10.3 Voor wat betreft de buitengerechtelijke incassokosten en de kosten van rechtskundige bijstand is art.

2.3 van de COSSO-voorwaarden van toepassing. Dit betekent, dat [klant] aan buitengerechtelijke en gerechtelijke incassokosten, advocatenkosten daaronder begrepen, thans 15% van het toe te wijzen bedrag aan [leverancier] verschuldigd is, zijnde Hfl. 27.900,-.

10.4 De kosten van deze arbitrage worden gesteld op Hfl. 9.000,- (ex BTW) aan honorarium voor arbiters en op Hfl. 2.220,- (ex BTW) aan administratiekosten van de Stichting Geschillenoplossing Automatisering, te dragen door [klant]. Het totaal van deze bedragen dient te worden overgemaakt op de rekening van de Stichting Geschillenoplossing Automatisering te Wassenaar. Het bedrag dat reeds door partijen terzake bij voornoemde stichting in depot is gestort, zal op de verschuldigde arbitragekosten in mindering worden gebracht, waarbij [klant] het gedeelte dat dienaangaande door [leverancier] is betaald, aan laatstgenoemde dient te vergoeden.

Slotsom

RECHTDOENDE IN KORT GEDING ALS GOEDE MANNEN NAAR BILLIJKHEID:

Veroordelen [klant] om tegen behoorlijk bewijs van kwijting binnen 14 dagen na de betekening van dit vonnis aan [leverancier] te betalen een bedrag van Hfl. 185.825,- (ex BTW) (zegge: eenhonderdvijfentachtig duizend en achthonderdvijfentwintig gulden) aan hoofdsom en Hfl. 27.900,- (ex BTW) (zegge: zevenentwintig duizend en negenhonderd gulden) aan buitengerechtelijke en gerechtelijke incassokosten.

Veroordelen [klant] tot betaling van de kosten van deze arbitrage tot en met de deponering van dit vonnis vastgesteld op Hfl. 9.000,- (ex BTW) aan honorarium en verschotten van arbiters en Hfl. 2.220,- (ex BTW) voor de administratiekosten van de Stichting Geschillenoplossing Automatisering te Wassenaar.

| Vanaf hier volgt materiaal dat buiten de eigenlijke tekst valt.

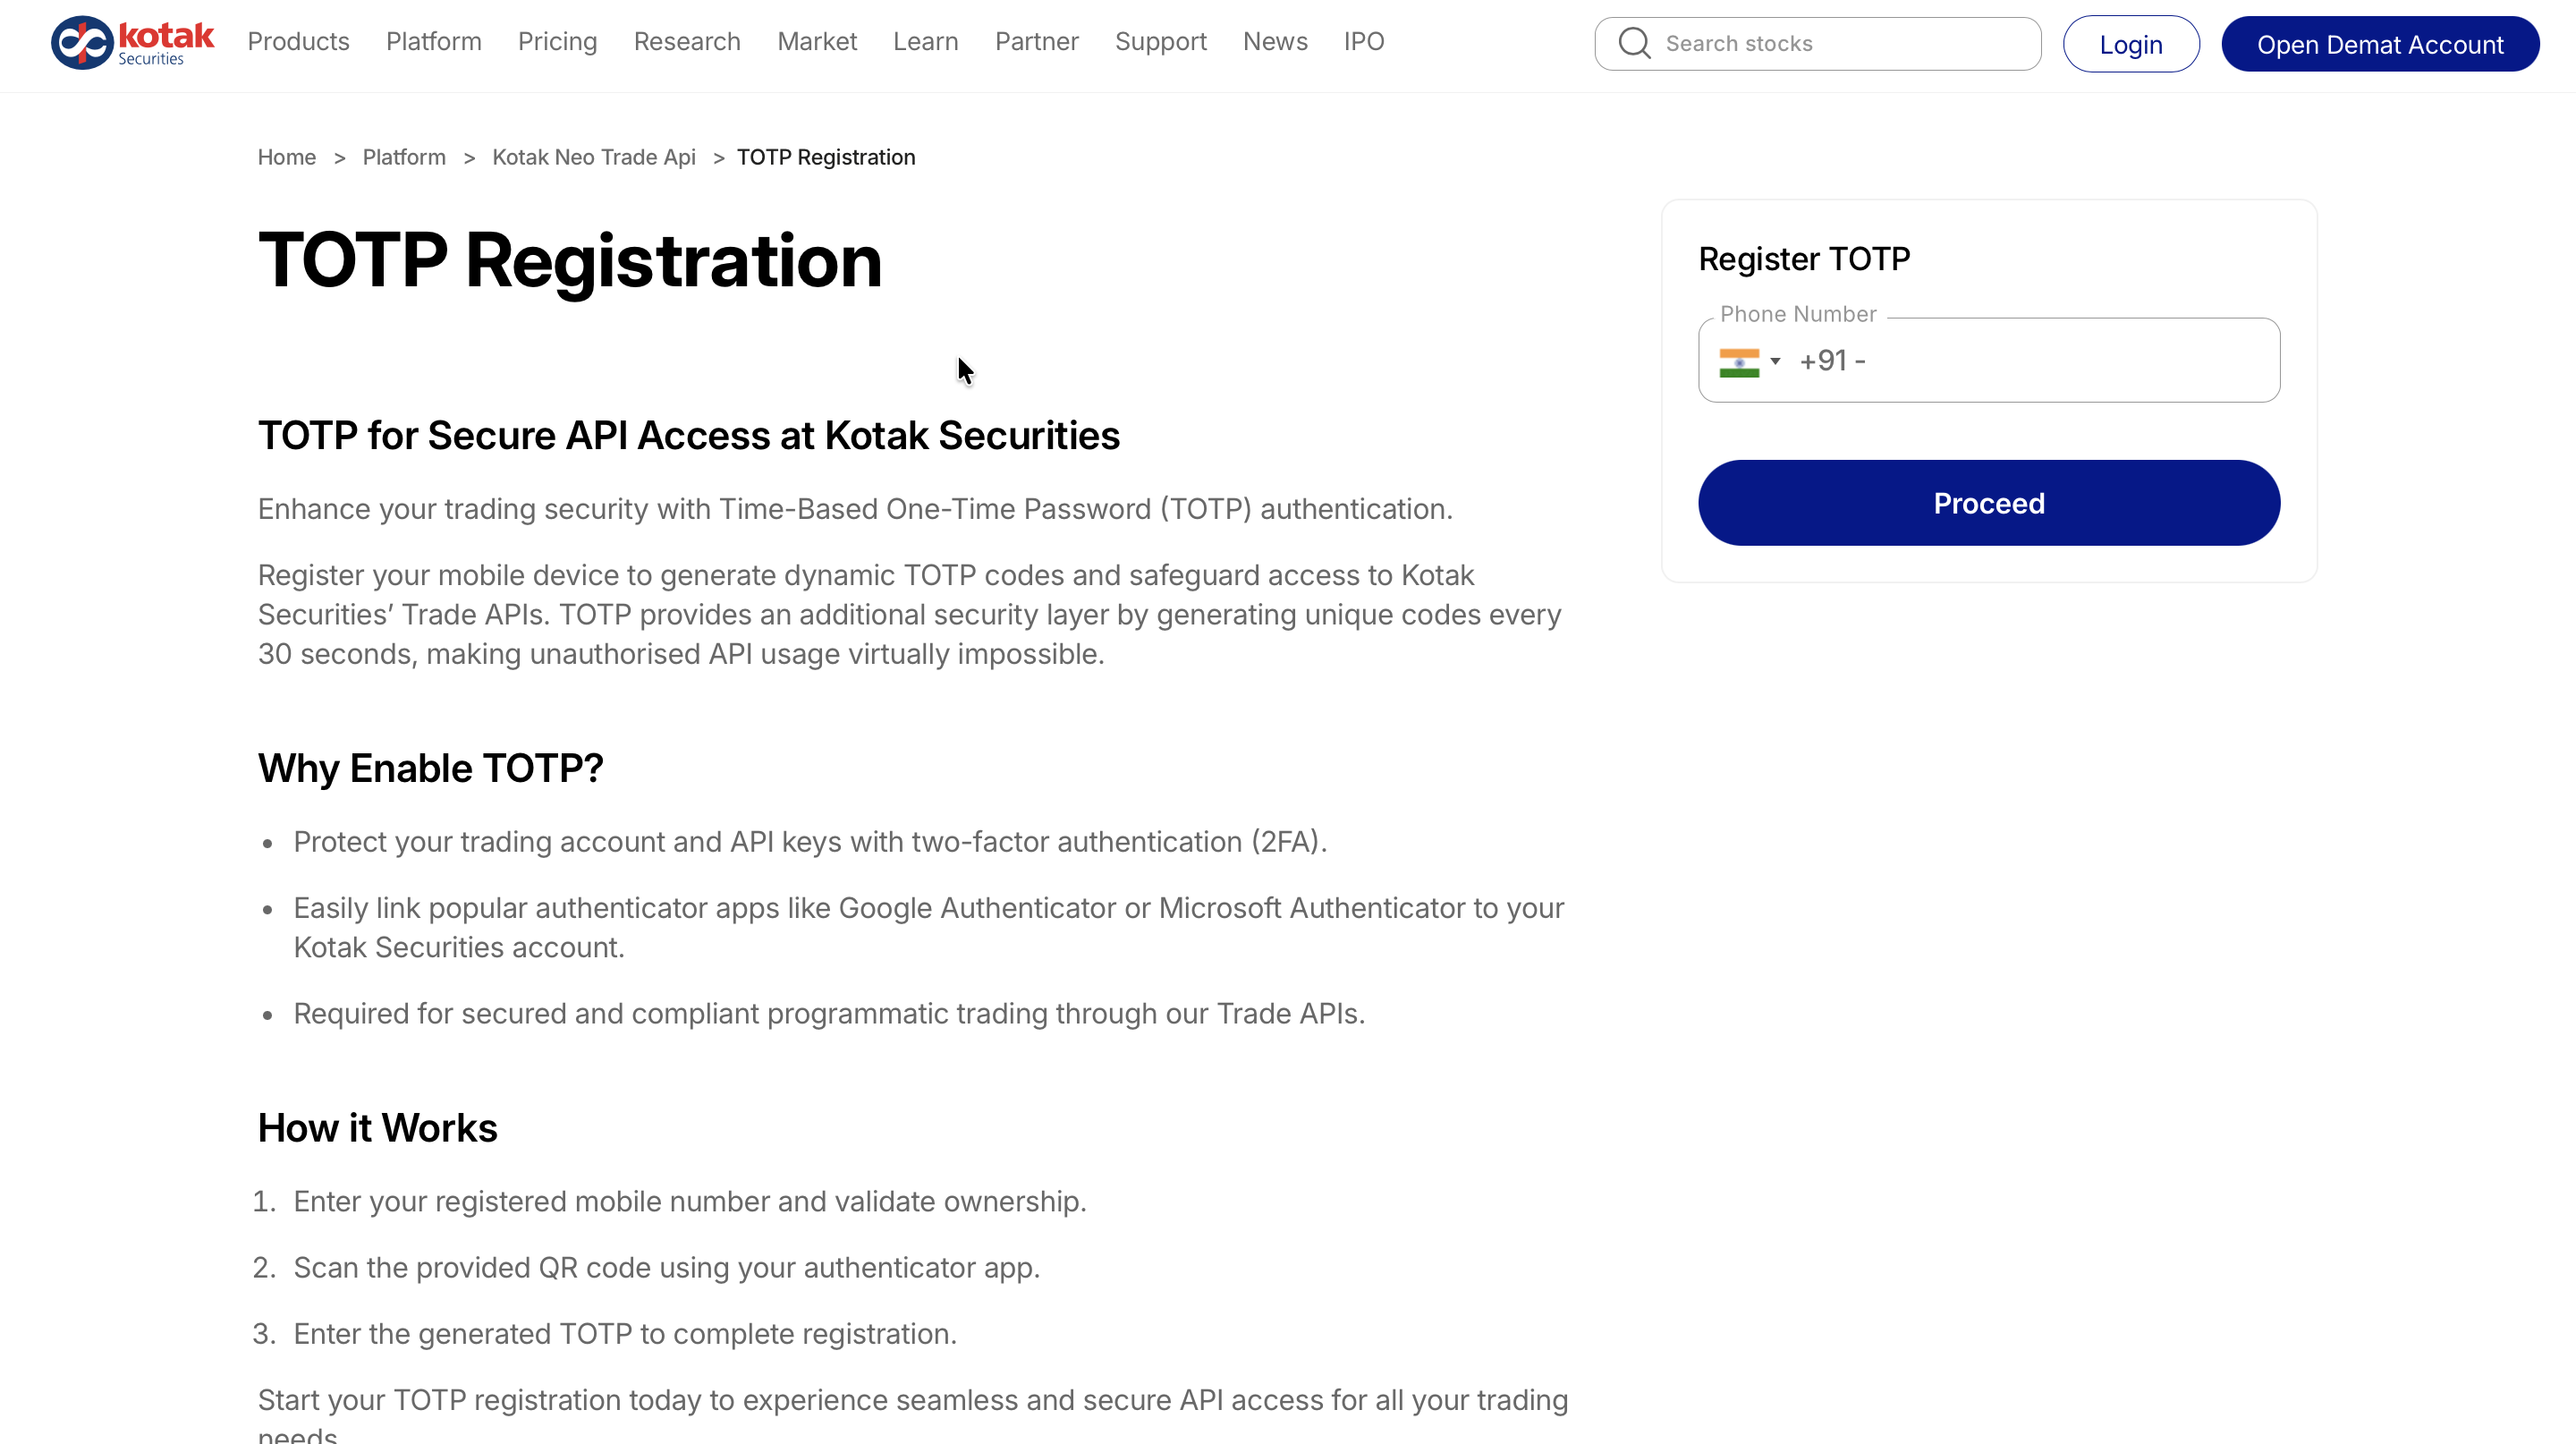Select the Learn nav item
Image resolution: width=2576 pixels, height=1444 pixels.
[925, 42]
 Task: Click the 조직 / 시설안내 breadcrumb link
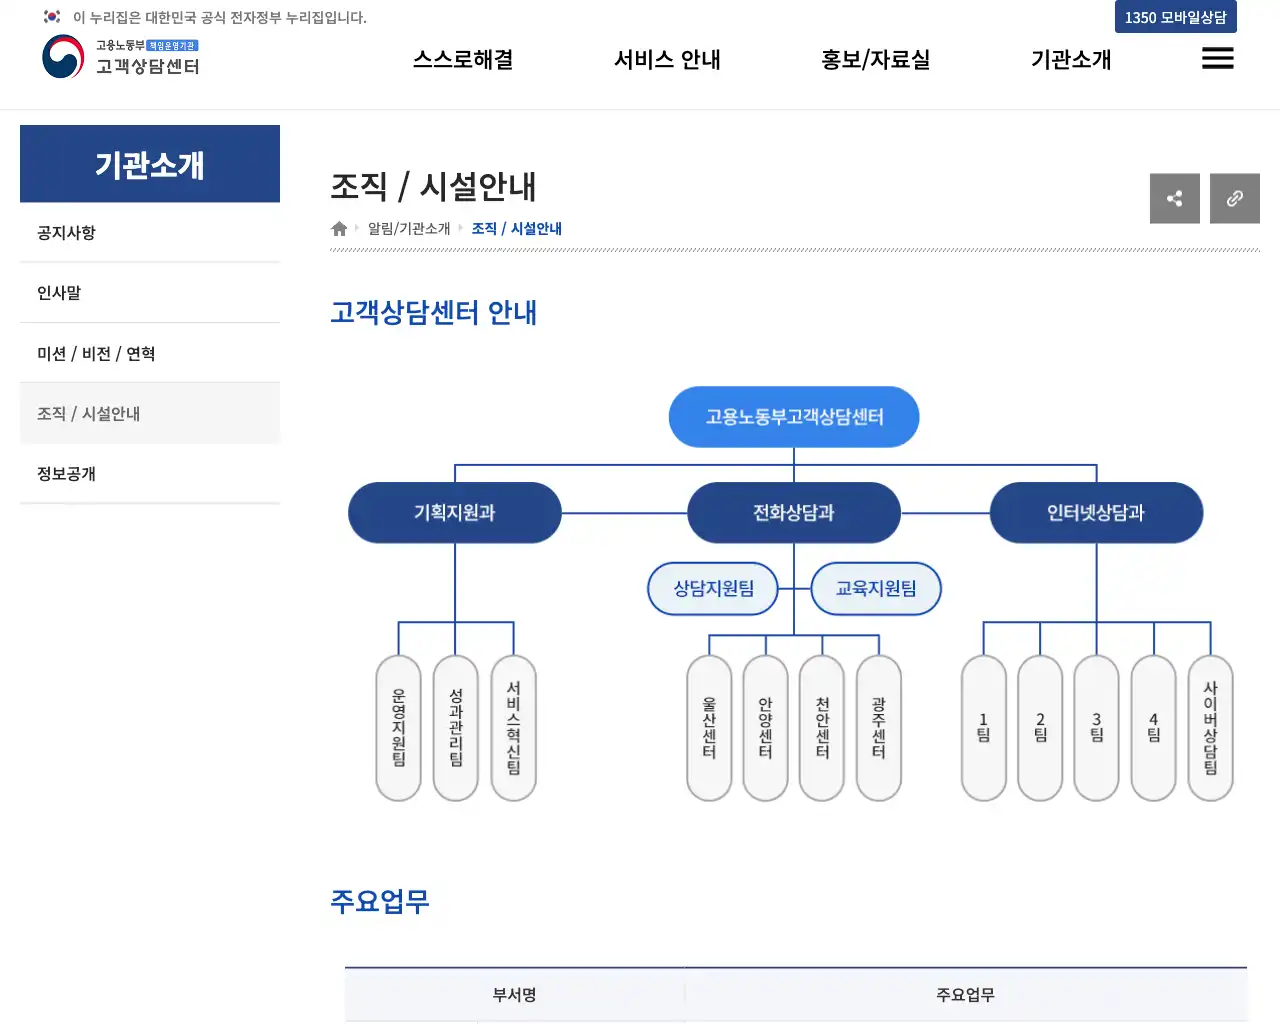(x=516, y=229)
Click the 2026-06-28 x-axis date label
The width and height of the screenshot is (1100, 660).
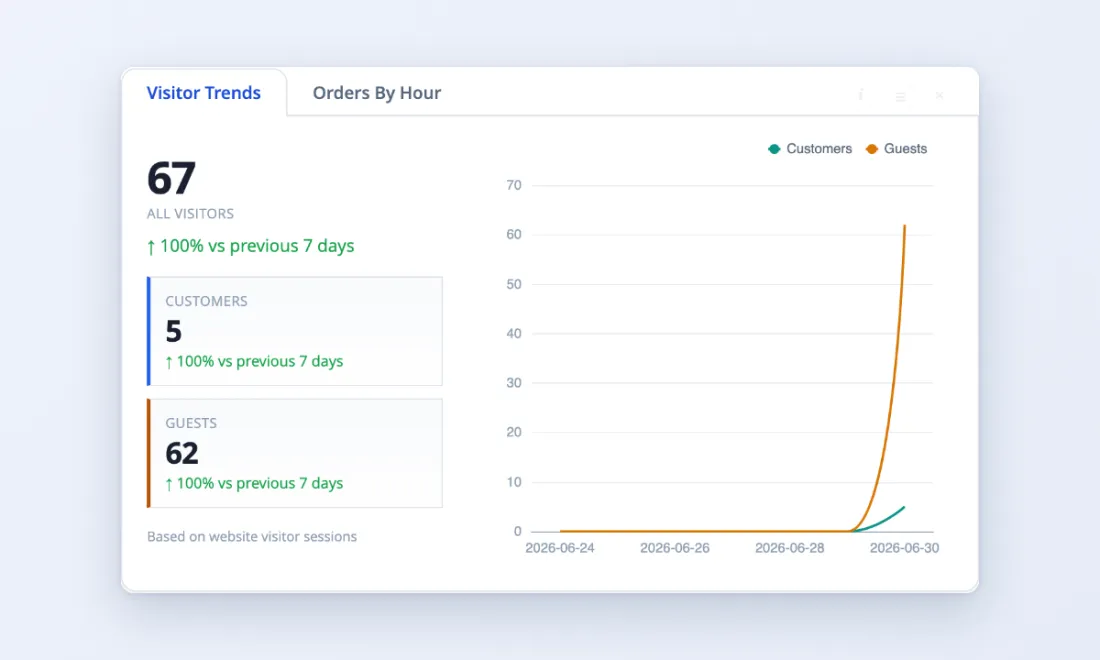(x=789, y=548)
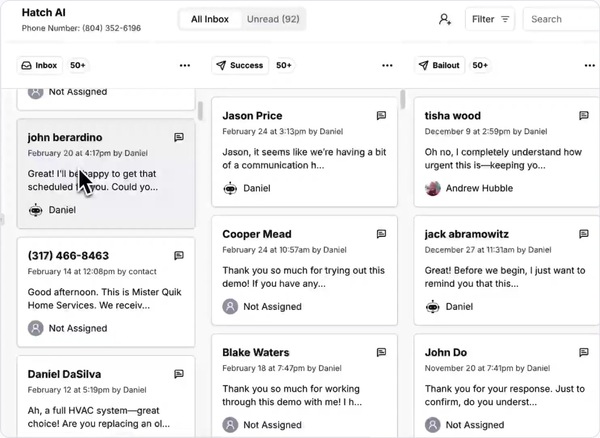Switch to All Inbox tab
The image size is (600, 438).
pyautogui.click(x=210, y=19)
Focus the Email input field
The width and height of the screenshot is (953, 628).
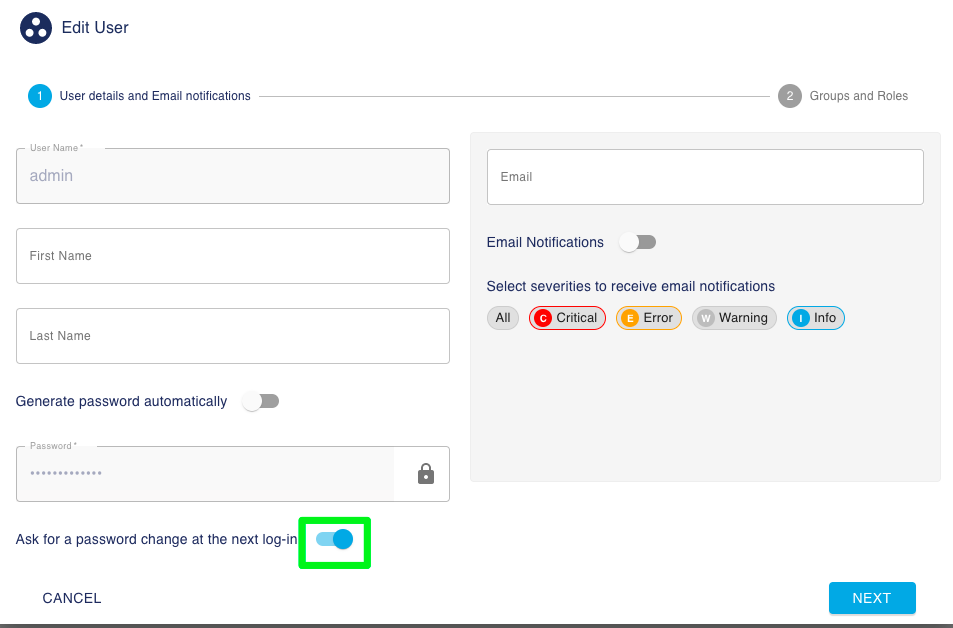coord(704,177)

Verstaan dat deze kosten zullen worden verrekend met de door partijen bij de Stichting Geschillenoplossing Automatisering in depot gestorte bedragen. Veroordelen [klant] het gedeelte van de arbitragekosten, dat door [leverancier] op de rekening van de Stichting Geschillenoplossing Automatisering in depot is gestort aan [leverancier] te vergoeden.

Compenseren de overige kosten welke verband houden met deze procedure des dat iedere partij haar eigen kosten draagt.

Wijzen af hetgeen meer of anders is gevorderd.

Aldus gewezen te ‘s-Gravenhage op 19 december 1997.